Despite Blaine’s enthusiasm, his mom was absolutely no help in stopping their baby’s cries, claiming that Blaine was a _‘perfect angel’_ and stating that _‘he never once cried, not even when I dropped him!’_

Tufts of Blaine’s hair are standing on end, the gel picked apart from the constant pulling. This is the first official day and there are circles forming under Blaine’s eyes, and Kurt imagines he must look similar.

Blaine presses his palms to his eyes, mutters to his wrists, “- make her stop please -”

“Here!” Kurt spits, marching across the room and dropping the baby in Blaine’s arms. “You try!”

They must have a defect baby. Something must have malfunctioned at whatever factory they make these creepy things, or maybe the previous students spilled water on it. There’s no other explanation for why they can’t make her stop, why they can’t take care of her. Babies can’t actually be this hard.

He sits down on Blaine’s bed, watches with tired eyes as Blaine gently swings the baby, trying desperately to get her to drink from the bottle.

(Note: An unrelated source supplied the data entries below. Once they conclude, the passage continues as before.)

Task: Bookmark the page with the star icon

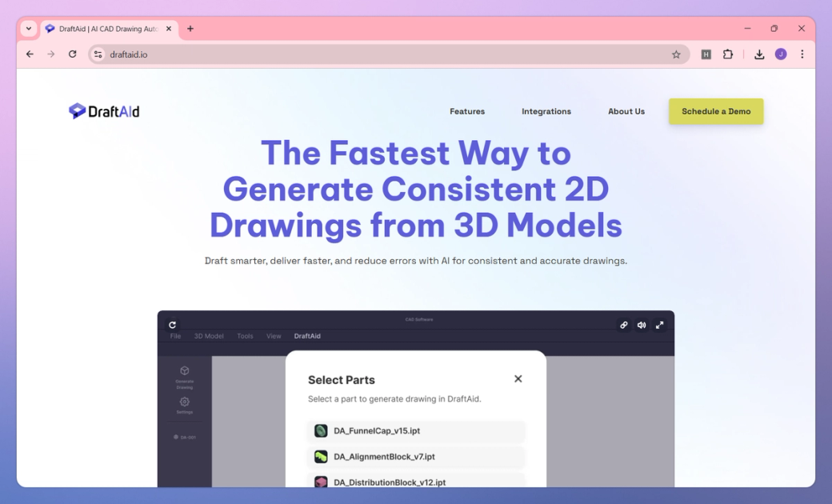Action: 676,54
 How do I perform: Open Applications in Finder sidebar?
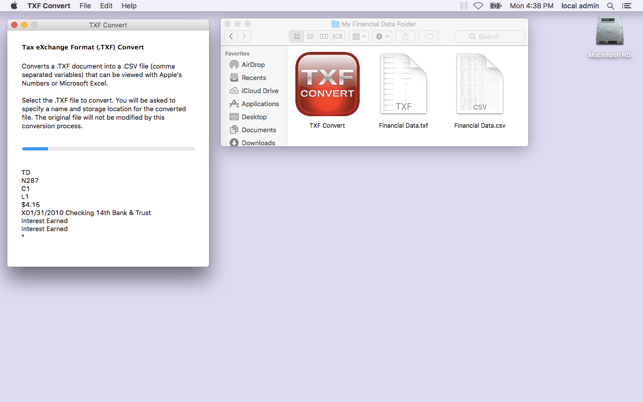259,104
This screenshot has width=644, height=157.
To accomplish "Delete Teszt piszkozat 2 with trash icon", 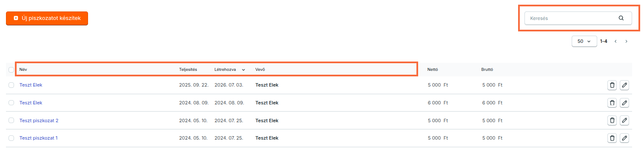I will pos(612,121).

“Come on little Loni,” Blaine sings sweetly, breathlessly, flashing a smile at Kurt when her cries quiet into whimpers. “ _Please eat, please sleep, please stop crying._ ”

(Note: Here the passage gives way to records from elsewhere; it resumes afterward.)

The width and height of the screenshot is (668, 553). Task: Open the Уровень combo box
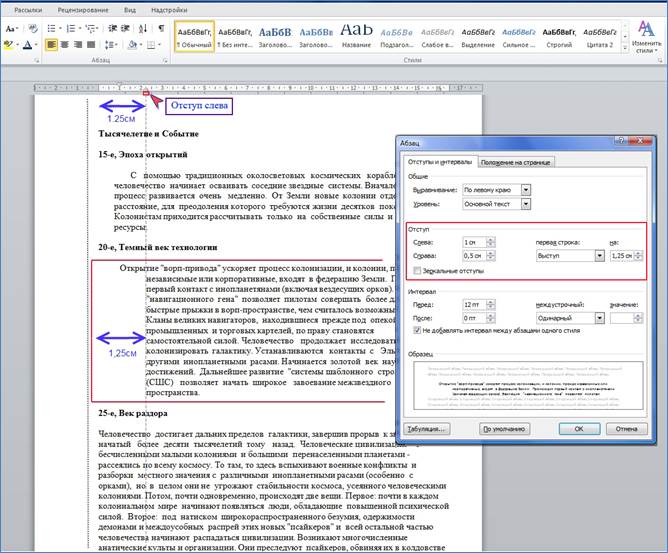click(x=526, y=204)
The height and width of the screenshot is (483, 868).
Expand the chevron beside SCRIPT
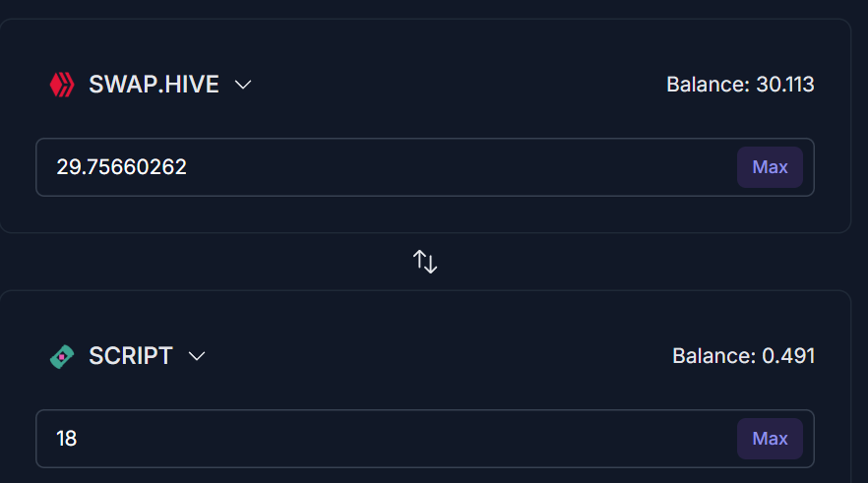click(x=197, y=356)
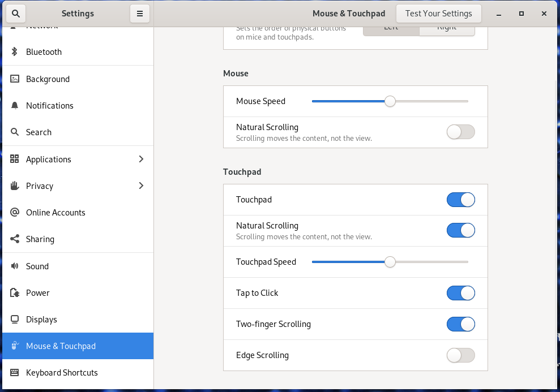Disable Tap to Click
560x392 pixels.
460,293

Kurt rubs at his eyelids, feeling stress like cement in every bone. He wants to go home and apologize to his dad for whatever he may have done as an infant. He wants to personally go around town and shake the hand of every parent he comes across.

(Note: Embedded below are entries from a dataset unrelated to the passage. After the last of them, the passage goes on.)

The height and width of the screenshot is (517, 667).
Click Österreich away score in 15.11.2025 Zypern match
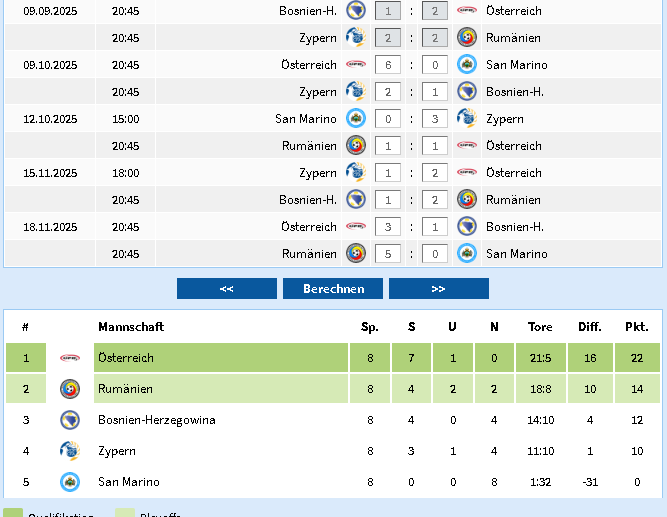coord(435,173)
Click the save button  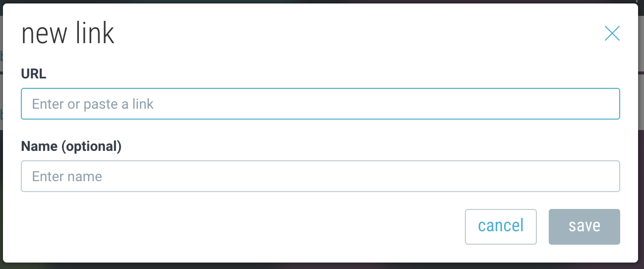(584, 227)
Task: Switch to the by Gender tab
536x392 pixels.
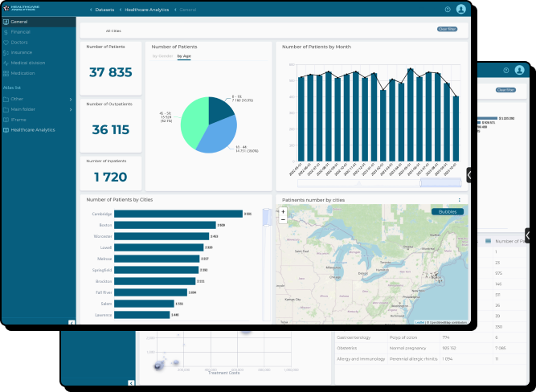Action: click(x=163, y=57)
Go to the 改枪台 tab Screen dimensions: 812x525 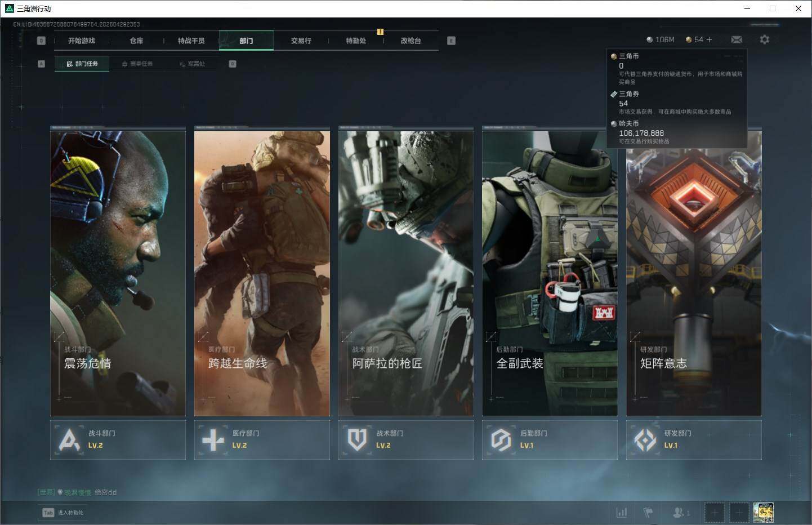point(411,41)
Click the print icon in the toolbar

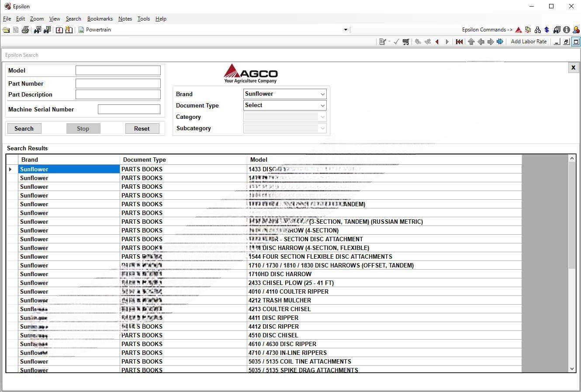tap(25, 30)
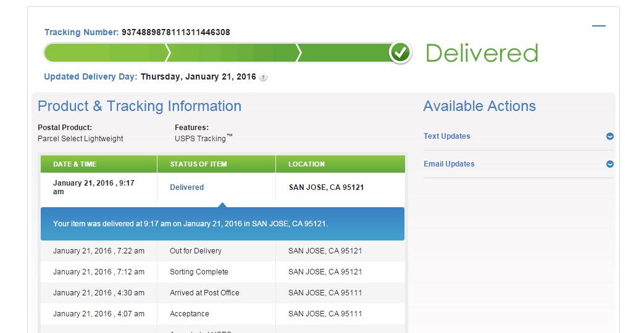The width and height of the screenshot is (644, 333).
Task: Click the Arrived at Post Office row
Action: 204,293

“Lesson learned. Never have children.”

“I don’t think most babies are like this. I think this baby is the antichrist.”

“Don’t call our baby satan, Blaine.”

Blaine huffs, then coos at the baby, “I’m sorry little Loni, daddy’s sorry. But other daddy is going to hold you now so that this daddy can go eat.”

Blaine smiles softly at Kurt as he hands her over, and the word - something about the word wraps around Kurt’s heart and squeezes it. He stares at Blaine, mouth slightly open, unable to think of a response.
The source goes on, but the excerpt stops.